El festival de créditos VIP del Nación ya está en Comodoro Py

Lijo y Pollicita, a un paso de quedarse con la causa que complica a funcionarios libertarios

El escándalo por los créditos millonarios otorgados por el Banco Nación a funcionarios, legisladores y operadores del oficialismo ya tiene nuevo destino: Comodoro Py. En las últimas horas, el juez federal Ariel Lijo y el fiscal Gerardo Pollicita quedaron perfilados para asumir las denuncias penales que buscan determinar si hubo fraude, abuso de poder y tráfico de influencias en la entrega de préstamos a tasas y condiciones que ningún ciudadano común podría soñar en el contexto económico actual.

El movimiento judicial no es menor. Lijo y Pollicita son los mismos que investigan las maniobras del vocero presidencial Manuel Adorni, acusado de utilizar préstamos de particulares —incluidas jubiladas— para financiar compras inmobiliarias que después terminaban hipotecadas con cifras llamativamente similares. La llegada del “festival de créditos VIP” a sus escritorios conecta dos expedientes que, aunque distintos, dibujan un patrón incómodo: la utilización del aparato estatal para favorecer a un mismo entramado político.
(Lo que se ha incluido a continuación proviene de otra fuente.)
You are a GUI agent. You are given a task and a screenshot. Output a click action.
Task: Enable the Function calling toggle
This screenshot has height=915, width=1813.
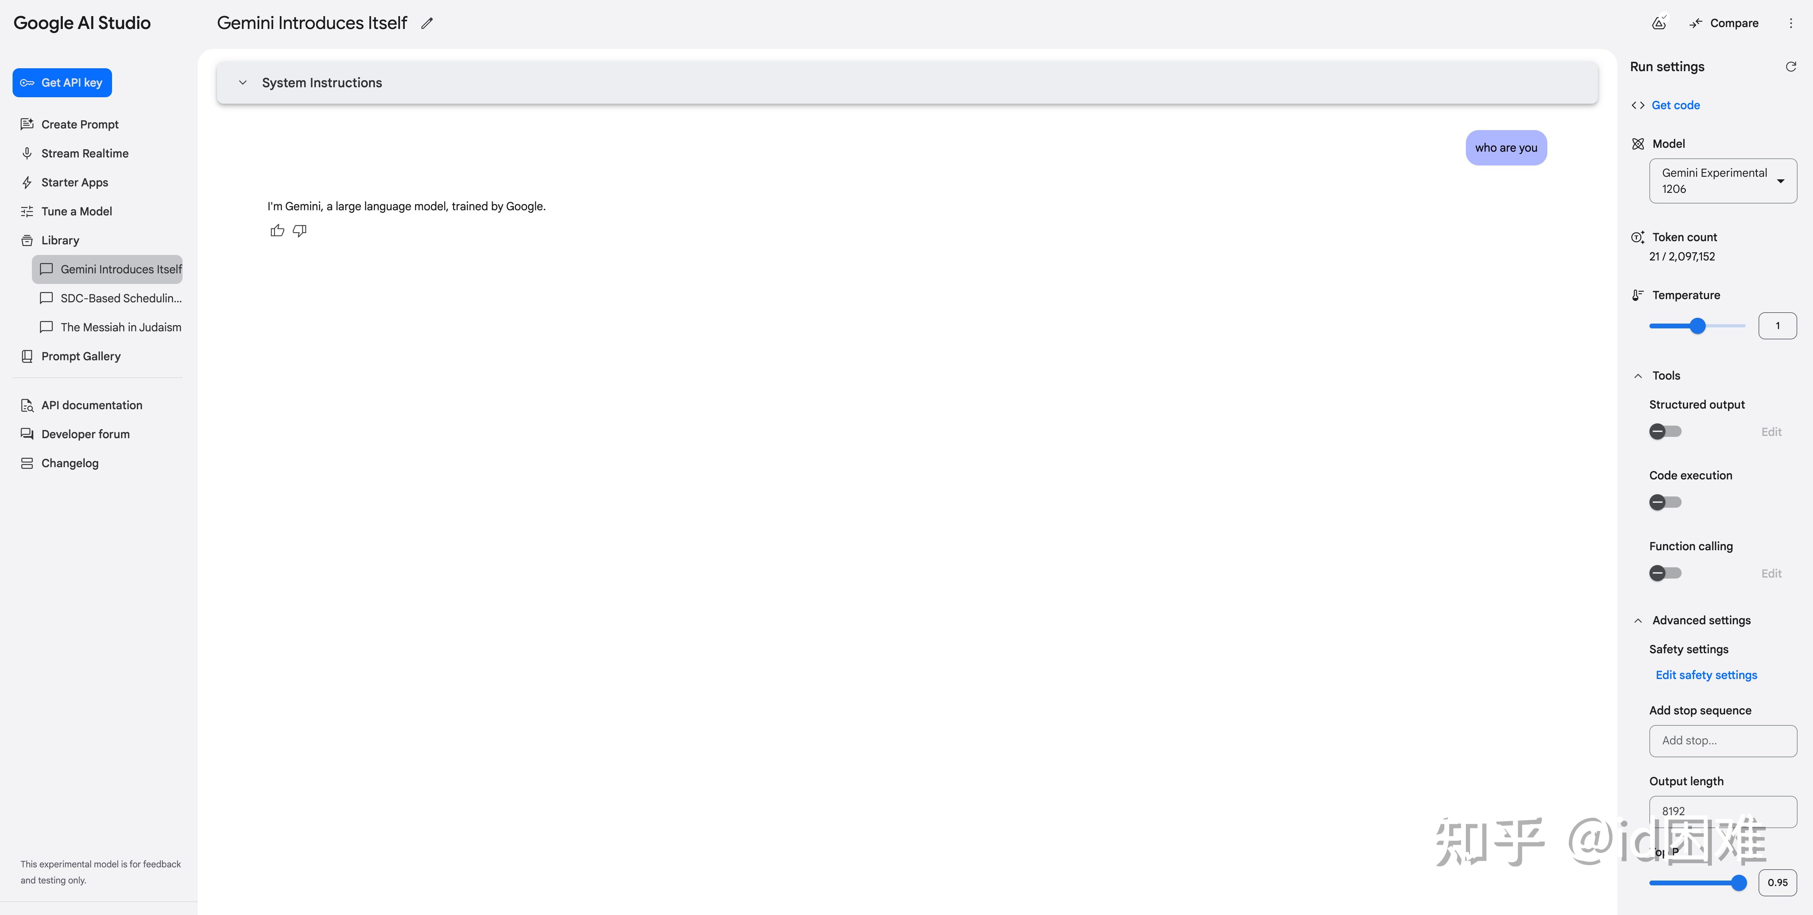click(1665, 573)
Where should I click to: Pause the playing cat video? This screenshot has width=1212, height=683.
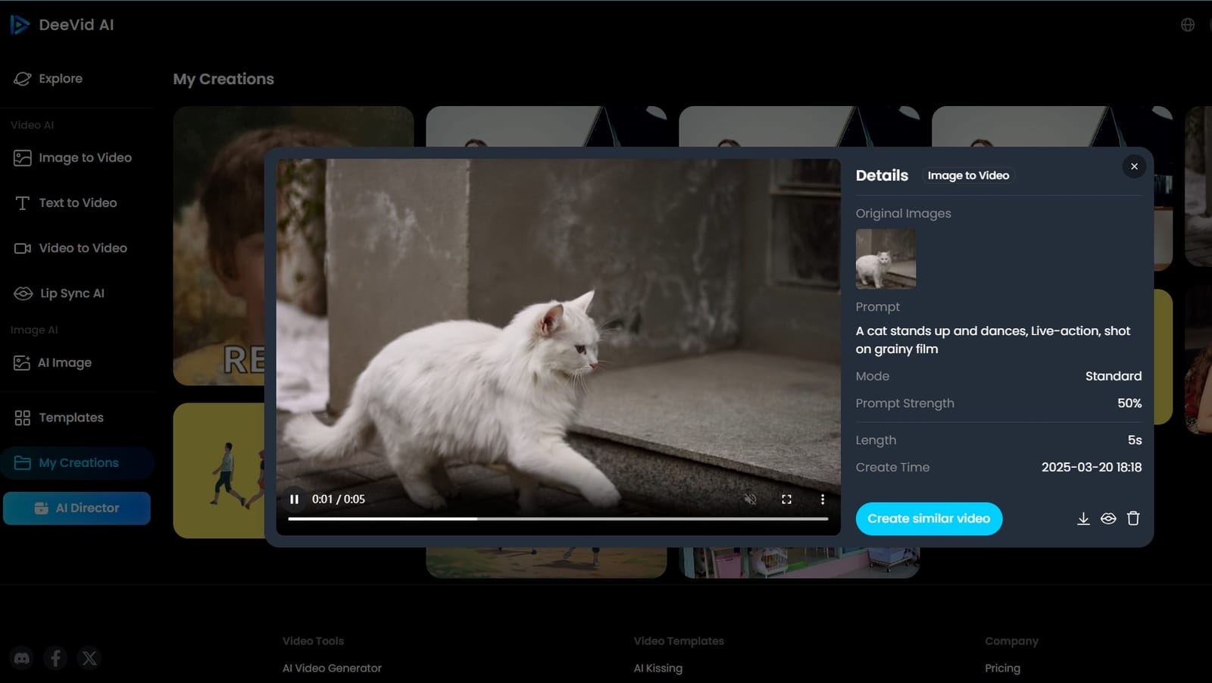click(294, 499)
La trama detrás de los créditos privilegiados

Las denuncias contra el Banco Nación apuntan a préstamos de montos excepcionales otorgados a dirigentes libertarios, algunos sin historial crediticio acorde, otros sin capacidad patrimonial suficiente para operaciones de esa magnitud. Los expedientes internos detallan aprobaciones exprés, evaluaciones de riesgo incompletas o directamente omitidas, y un circuito de validaciones cruzadas en áreas sensibles del banco.
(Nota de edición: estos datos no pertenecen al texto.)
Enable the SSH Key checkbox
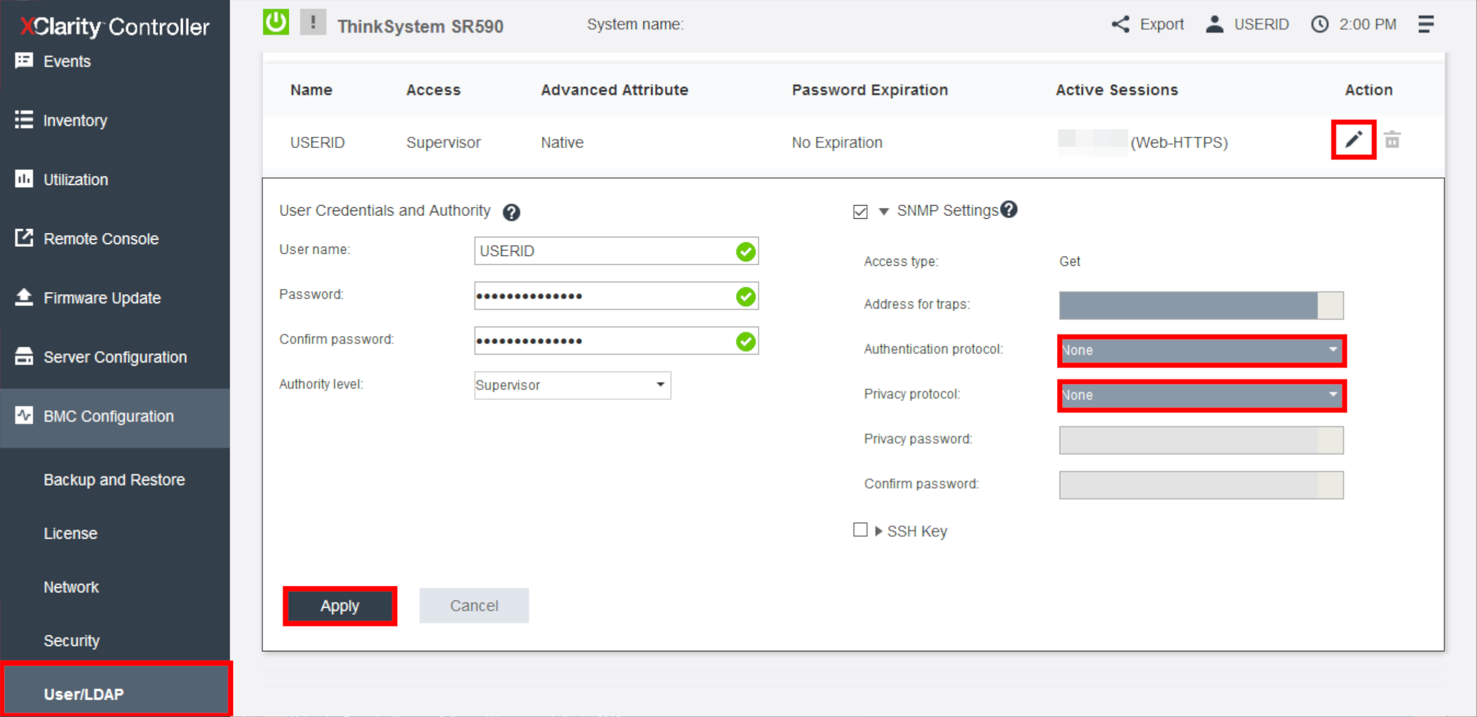The width and height of the screenshot is (1477, 717). click(860, 530)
Fuentes judiciales describen el caso como “una caja negra que recién empieza a abrirse”. La hipótesis central: el uso del Banco Nación como herramienta de financiamiento político, en un país donde el crédito productivo se desploma y miles de pymes no encuentran respaldo ni siquiera para capital de trabajo.
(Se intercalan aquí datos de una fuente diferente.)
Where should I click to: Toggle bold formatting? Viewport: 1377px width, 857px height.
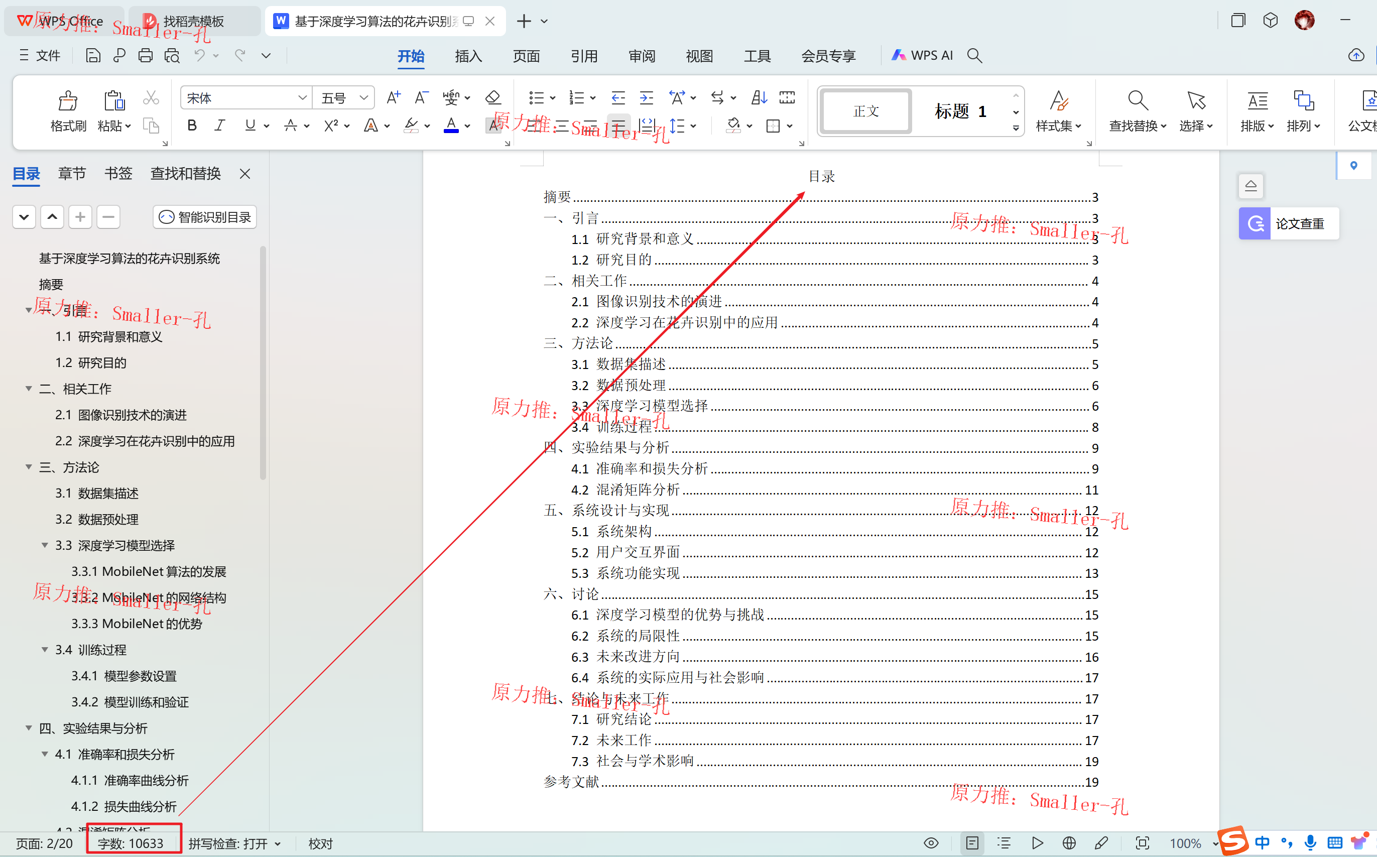pyautogui.click(x=192, y=126)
El rol de Lijo y Pollicita

La posible asignación de la causa al juez Lijo y al fiscal Pollicita no genera sorpresa —pero sí atención— en el mundo judicial. Ambos vienen investigando movimientos financieros y patrimoniales que orbitan en torno a dirigentes del oficialismo. Si finalmente toman el caso, se unificarían criterios y se aceleraría la recolección de pruebas, especialmente en lo referido a:

  • Registros internos del Nación
  • Análisis de riesgo crediticio
  • Flujo de firmas autorizadas
  • Potenciales vínculos entre beneficiarios y funcionarios con poder de decisión

La expectativa en Comodoro Py es que la causa escale rápido. El clima político, la magnitud de los montos involucrados y la proximidad con otras investigaciones hacen imposible un trámite silencioso.

¿Un nuevo mapa del poder?

El avance judicial sobre los créditos VIP suma tensión a un Gobierno que aún no logra estabilizar su frente interno. La narrativa de la “casta” choca de lleno contra revelaciones que muestran privilegios, atajos y beneficios a medida. El contraste entre el ajuste que cae sobre la población y la facilidad con la que dirigentes oficialistas accedían a créditos millonarios alimenta un malestar que ya se expresa en las calles, en las redes y en sectores productivos asfixiados.

Para Lijo y Pollicita, el desafío será separar la espuma mediática de la estructura real detrás del caso. Para el Gobierno, el riesgo es mayor: que el expediente exponga un sistema de favores en cadena que contradice, punto por punto, su discurso público.

Una causa que recién empieza

La llegada del caso a Comodoro Py no es el fin, sino el inicio de un proceso que puede ramificarse hacia funcionarios, asesores, intermediarios y posibles responsables dentro del Banco Nación. La pregunta que sobrevuela los tribunales es simple y brutal:
¿Hubo delito o hubo privilegios disfrazados de legalidad?

La respuesta, esta vez, no la dará un panel de TV, sino el edificio gris de la Justicia Federal.